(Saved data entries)
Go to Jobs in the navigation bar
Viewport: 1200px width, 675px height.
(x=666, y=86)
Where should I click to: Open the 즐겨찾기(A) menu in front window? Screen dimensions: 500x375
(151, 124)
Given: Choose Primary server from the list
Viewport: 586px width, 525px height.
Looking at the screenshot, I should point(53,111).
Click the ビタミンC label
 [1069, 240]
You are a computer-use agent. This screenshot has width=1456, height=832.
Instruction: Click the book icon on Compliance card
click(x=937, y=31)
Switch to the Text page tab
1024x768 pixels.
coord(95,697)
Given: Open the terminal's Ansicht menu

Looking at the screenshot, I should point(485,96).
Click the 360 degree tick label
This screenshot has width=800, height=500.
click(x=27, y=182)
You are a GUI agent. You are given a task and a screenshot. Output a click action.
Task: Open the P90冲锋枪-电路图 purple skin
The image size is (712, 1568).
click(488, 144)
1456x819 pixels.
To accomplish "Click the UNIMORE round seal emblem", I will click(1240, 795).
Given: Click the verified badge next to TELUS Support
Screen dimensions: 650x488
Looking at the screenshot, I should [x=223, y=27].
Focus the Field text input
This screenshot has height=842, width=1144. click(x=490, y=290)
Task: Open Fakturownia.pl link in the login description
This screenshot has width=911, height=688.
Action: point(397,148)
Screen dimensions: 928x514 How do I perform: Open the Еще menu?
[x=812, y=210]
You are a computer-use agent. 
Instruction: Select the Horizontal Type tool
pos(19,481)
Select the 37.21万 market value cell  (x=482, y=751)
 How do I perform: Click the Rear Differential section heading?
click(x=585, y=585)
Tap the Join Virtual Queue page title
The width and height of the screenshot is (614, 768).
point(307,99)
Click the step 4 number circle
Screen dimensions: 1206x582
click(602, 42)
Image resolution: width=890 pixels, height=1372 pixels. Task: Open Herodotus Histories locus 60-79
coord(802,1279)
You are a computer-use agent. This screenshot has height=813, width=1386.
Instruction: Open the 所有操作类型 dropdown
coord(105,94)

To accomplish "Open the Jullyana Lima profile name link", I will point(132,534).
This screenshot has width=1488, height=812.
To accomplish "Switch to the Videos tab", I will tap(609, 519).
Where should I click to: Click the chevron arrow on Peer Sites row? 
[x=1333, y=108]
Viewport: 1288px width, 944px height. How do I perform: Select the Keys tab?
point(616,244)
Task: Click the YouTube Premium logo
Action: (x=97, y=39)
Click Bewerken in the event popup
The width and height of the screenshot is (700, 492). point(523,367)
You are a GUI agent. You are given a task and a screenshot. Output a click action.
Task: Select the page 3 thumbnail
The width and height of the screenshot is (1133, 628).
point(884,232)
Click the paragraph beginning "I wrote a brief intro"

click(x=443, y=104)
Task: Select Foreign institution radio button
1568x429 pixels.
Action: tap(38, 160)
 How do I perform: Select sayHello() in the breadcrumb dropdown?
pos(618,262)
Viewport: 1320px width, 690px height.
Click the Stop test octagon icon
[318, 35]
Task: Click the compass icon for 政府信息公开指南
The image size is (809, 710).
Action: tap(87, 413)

→ WHAT YOU HAVE TO DO
Give all the records above again, wording unchanged.

→ SOLUTION FOR THIS TASK
Go to Jobs in the navigation bar
Viewport: 1200px width, 675px height.
(x=666, y=86)
Where should I click to: Open the 즐겨찾기(A) menu in front window? Screen dimensions: 500x375
(151, 124)
Given: Choose Primary server from the list
Viewport: 586px width, 525px height.
Looking at the screenshot, I should point(53,111).
Click the ビタミンC label
 [1069, 240]
You are a computer-use agent. This screenshot has width=1456, height=832.
Instruction: Click the book icon on Compliance card
click(x=937, y=31)
Switch to the Text page tab
1024x768 pixels.
coord(95,697)
Given: Open the terminal's Ansicht menu

Looking at the screenshot, I should point(485,96).
Click the 360 degree tick label
This screenshot has width=800, height=500.
click(x=27, y=182)
You are a GUI agent. You are given a task and a screenshot. Output a click action.
Task: Open the P90冲锋枪-电路图 purple skin
The image size is (712, 1568).
click(488, 144)
1456x819 pixels.
To accomplish "Click the UNIMORE round seal emblem", I will click(1240, 795).
Given: Click the verified badge next to TELUS Support
Screen dimensions: 650x488
Looking at the screenshot, I should [x=223, y=27].
Focus the Field text input
This screenshot has height=842, width=1144. click(x=490, y=290)
Task: Open Fakturownia.pl link in the login description
This screenshot has width=911, height=688.
Action: point(397,148)
Screen dimensions: 928x514 How do I perform: Open the Еще menu?
[x=812, y=210]
You are a computer-use agent. 
Instruction: Select the Horizontal Type tool
pos(19,481)
Select the 37.21万 market value cell  (x=482, y=751)
 How do I perform: Click the Rear Differential section heading?
click(x=585, y=585)
Tap the Join Virtual Queue page title
The width and height of the screenshot is (614, 768).
point(307,99)
Click the step 4 number circle
Screen dimensions: 1206x582
click(602, 42)
Image resolution: width=890 pixels, height=1372 pixels. Task: Open Herodotus Histories locus 60-79
coord(802,1279)
You are a computer-use agent. This screenshot has height=813, width=1386.
Instruction: Open the 所有操作类型 dropdown
coord(105,94)

To accomplish "Open the Jullyana Lima profile name link", I will point(132,534).
This screenshot has width=1488, height=812.
To accomplish "Switch to the Videos tab", I will tap(609, 519).
Where should I click to: Click the chevron arrow on Peer Sites row? 
[x=1333, y=108]
Viewport: 1288px width, 944px height. How do I perform: Select the Keys tab?
point(616,244)
Task: Click the YouTube Premium logo
Action: (x=97, y=39)
Click Bewerken in the event popup
The width and height of the screenshot is (700, 492). point(523,367)
You are a GUI agent. You are given a task and a screenshot. Output a click action.
Task: Select the page 3 thumbnail
The width and height of the screenshot is (1133, 628).
point(884,232)
Click the paragraph beginning "I wrote a brief intro"

click(x=443, y=104)
Task: Select Foreign institution radio button
1568x429 pixels.
Action: tap(38, 160)
 How do I perform: Select sayHello() in the breadcrumb dropdown?
pos(618,262)
Viewport: 1320px width, 690px height.
Click the Stop test octagon icon
[318, 35]
Task: Click the compass icon for 政府信息公开指南
The image size is (809, 710).
Action: tap(87, 413)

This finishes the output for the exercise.